**Assignment:** Give the data again exactly, stopping after the "Click the third-party" line.

═══ Data

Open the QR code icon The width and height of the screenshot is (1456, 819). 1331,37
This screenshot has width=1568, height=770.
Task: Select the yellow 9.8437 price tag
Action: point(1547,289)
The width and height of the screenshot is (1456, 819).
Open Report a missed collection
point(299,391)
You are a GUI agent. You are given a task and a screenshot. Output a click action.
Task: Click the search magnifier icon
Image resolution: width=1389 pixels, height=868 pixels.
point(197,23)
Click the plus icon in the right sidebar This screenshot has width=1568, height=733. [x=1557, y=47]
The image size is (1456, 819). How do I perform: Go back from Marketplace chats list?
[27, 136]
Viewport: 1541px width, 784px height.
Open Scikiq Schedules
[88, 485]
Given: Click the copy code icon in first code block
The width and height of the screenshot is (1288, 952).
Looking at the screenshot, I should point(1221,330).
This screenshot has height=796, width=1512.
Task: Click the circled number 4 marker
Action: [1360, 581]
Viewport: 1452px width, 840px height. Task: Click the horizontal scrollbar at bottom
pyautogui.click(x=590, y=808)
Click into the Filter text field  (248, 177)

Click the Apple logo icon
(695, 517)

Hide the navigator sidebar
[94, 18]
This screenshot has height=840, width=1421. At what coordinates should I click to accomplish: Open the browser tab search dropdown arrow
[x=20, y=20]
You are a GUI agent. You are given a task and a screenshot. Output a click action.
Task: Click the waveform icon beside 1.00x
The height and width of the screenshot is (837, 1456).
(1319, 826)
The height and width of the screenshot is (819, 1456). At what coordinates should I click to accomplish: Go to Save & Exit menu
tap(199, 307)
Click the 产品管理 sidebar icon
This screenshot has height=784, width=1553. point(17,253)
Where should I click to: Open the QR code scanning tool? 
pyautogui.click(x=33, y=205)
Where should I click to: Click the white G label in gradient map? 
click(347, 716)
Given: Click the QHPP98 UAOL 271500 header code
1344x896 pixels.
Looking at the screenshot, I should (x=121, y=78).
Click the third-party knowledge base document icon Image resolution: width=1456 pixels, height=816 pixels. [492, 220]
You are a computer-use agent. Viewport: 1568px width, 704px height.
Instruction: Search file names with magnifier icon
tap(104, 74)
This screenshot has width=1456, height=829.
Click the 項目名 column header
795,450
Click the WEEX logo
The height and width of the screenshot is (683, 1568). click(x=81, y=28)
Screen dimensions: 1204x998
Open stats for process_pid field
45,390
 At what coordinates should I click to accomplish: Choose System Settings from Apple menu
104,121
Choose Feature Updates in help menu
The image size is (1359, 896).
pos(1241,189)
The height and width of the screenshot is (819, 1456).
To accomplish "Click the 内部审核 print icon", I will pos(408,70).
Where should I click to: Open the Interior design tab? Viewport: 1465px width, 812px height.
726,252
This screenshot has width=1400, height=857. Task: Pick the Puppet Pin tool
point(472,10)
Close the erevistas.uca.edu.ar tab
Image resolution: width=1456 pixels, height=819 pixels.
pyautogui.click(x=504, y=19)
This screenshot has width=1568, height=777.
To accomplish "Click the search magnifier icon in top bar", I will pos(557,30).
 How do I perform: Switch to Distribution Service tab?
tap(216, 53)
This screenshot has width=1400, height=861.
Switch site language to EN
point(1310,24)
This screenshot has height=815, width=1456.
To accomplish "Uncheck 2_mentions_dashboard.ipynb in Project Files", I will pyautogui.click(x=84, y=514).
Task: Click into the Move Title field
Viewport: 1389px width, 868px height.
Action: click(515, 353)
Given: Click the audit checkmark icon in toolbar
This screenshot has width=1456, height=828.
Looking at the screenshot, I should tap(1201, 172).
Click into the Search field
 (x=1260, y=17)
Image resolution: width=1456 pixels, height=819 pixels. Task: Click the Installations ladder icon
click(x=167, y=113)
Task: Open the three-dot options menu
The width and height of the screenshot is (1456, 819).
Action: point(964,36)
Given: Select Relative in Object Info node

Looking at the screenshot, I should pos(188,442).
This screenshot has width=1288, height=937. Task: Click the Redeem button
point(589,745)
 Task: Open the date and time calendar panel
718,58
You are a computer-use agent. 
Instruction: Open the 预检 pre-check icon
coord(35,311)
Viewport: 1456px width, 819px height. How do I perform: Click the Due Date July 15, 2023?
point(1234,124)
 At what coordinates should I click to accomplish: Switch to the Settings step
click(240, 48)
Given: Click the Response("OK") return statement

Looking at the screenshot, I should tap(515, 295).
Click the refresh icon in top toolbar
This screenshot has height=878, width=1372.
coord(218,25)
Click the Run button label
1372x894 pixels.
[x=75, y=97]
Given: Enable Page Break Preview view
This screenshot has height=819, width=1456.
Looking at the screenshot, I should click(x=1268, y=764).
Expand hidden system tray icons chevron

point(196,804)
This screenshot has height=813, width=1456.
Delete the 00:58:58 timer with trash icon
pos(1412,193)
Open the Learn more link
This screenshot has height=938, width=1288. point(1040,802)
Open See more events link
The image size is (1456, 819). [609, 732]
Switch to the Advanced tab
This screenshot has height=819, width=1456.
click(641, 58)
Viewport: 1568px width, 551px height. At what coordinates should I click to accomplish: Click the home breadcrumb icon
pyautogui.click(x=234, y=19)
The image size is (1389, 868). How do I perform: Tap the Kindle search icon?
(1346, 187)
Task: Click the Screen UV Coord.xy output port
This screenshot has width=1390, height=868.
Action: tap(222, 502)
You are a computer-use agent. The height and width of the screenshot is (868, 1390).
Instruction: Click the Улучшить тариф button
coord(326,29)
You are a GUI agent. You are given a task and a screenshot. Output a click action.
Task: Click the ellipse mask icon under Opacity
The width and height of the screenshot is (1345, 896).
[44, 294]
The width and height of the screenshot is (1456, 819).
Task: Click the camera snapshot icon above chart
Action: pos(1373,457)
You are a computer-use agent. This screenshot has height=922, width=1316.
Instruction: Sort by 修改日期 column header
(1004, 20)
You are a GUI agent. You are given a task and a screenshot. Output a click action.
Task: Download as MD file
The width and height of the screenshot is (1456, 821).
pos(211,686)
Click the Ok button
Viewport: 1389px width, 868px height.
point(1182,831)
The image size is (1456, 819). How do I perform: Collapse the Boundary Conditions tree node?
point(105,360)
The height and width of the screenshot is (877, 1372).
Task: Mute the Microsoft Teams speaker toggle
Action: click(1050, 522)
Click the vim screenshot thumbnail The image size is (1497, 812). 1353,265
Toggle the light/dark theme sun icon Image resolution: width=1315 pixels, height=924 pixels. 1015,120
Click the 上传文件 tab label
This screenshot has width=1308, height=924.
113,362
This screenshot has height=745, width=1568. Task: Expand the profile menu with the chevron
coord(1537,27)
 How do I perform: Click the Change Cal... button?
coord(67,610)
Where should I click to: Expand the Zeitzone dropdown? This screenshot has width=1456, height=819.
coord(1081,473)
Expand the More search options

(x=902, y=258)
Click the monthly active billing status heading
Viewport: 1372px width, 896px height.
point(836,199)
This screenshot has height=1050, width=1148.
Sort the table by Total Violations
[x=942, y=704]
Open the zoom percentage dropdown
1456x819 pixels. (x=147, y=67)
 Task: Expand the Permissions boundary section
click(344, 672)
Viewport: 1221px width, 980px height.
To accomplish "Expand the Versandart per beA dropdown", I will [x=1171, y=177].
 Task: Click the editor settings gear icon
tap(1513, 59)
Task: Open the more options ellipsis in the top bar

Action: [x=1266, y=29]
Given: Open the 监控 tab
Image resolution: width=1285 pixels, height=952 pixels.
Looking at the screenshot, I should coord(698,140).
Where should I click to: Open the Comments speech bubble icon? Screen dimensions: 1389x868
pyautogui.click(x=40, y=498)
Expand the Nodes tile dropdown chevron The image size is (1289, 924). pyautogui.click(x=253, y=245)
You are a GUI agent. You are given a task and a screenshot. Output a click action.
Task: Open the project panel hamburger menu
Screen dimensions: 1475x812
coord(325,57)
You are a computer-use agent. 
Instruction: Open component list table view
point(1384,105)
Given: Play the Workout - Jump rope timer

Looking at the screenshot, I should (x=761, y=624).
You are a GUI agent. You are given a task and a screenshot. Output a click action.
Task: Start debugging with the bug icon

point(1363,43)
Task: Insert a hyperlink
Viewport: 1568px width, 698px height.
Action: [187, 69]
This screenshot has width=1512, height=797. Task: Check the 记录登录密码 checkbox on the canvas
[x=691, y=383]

══════

**Answer section:**
Open the QR code icon The width and height of the screenshot is (1456, 819). 1331,37
This screenshot has width=1568, height=770.
Task: Select the yellow 9.8437 price tag
Action: point(1547,289)
The width and height of the screenshot is (1456, 819).
Open Report a missed collection
point(299,391)
You are a GUI agent. You are given a task and a screenshot. Output a click action.
Task: Click the search magnifier icon
Image resolution: width=1389 pixels, height=868 pixels.
point(197,23)
Click the plus icon in the right sidebar This screenshot has width=1568, height=733. [x=1557, y=47]
The image size is (1456, 819). How do I perform: Go back from Marketplace chats list?
[27, 136]
Viewport: 1541px width, 784px height.
Open Scikiq Schedules
[88, 485]
Given: Click the copy code icon in first code block
The width and height of the screenshot is (1288, 952).
Looking at the screenshot, I should point(1221,330).
This screenshot has height=796, width=1512.
Task: Click the circled number 4 marker
Action: [1360, 581]
Viewport: 1452px width, 840px height. Task: Click the horizontal scrollbar at bottom
pyautogui.click(x=590, y=808)
Click into the Filter text field  (248, 177)

Click the Apple logo icon
(695, 517)

Hide the navigator sidebar
[94, 18]
This screenshot has height=840, width=1421. At what coordinates should I click to accomplish: Open the browser tab search dropdown arrow
[x=20, y=20]
You are a GUI agent. You are given a task and a screenshot. Output a click action.
Task: Click the waveform icon beside 1.00x
The height and width of the screenshot is (837, 1456).
(1319, 826)
The height and width of the screenshot is (819, 1456). At what coordinates should I click to accomplish: Go to Save & Exit menu
tap(199, 307)
Click the 产品管理 sidebar icon
This screenshot has height=784, width=1553. point(17,253)
Where should I click to: Open the QR code scanning tool? 
pyautogui.click(x=33, y=205)
Where should I click to: Click the white G label in gradient map? 
click(347, 716)
Given: Click the QHPP98 UAOL 271500 header code
1344x896 pixels.
Looking at the screenshot, I should (x=121, y=78).
Click the third-party knowledge base document icon Image resolution: width=1456 pixels, height=816 pixels. [492, 220]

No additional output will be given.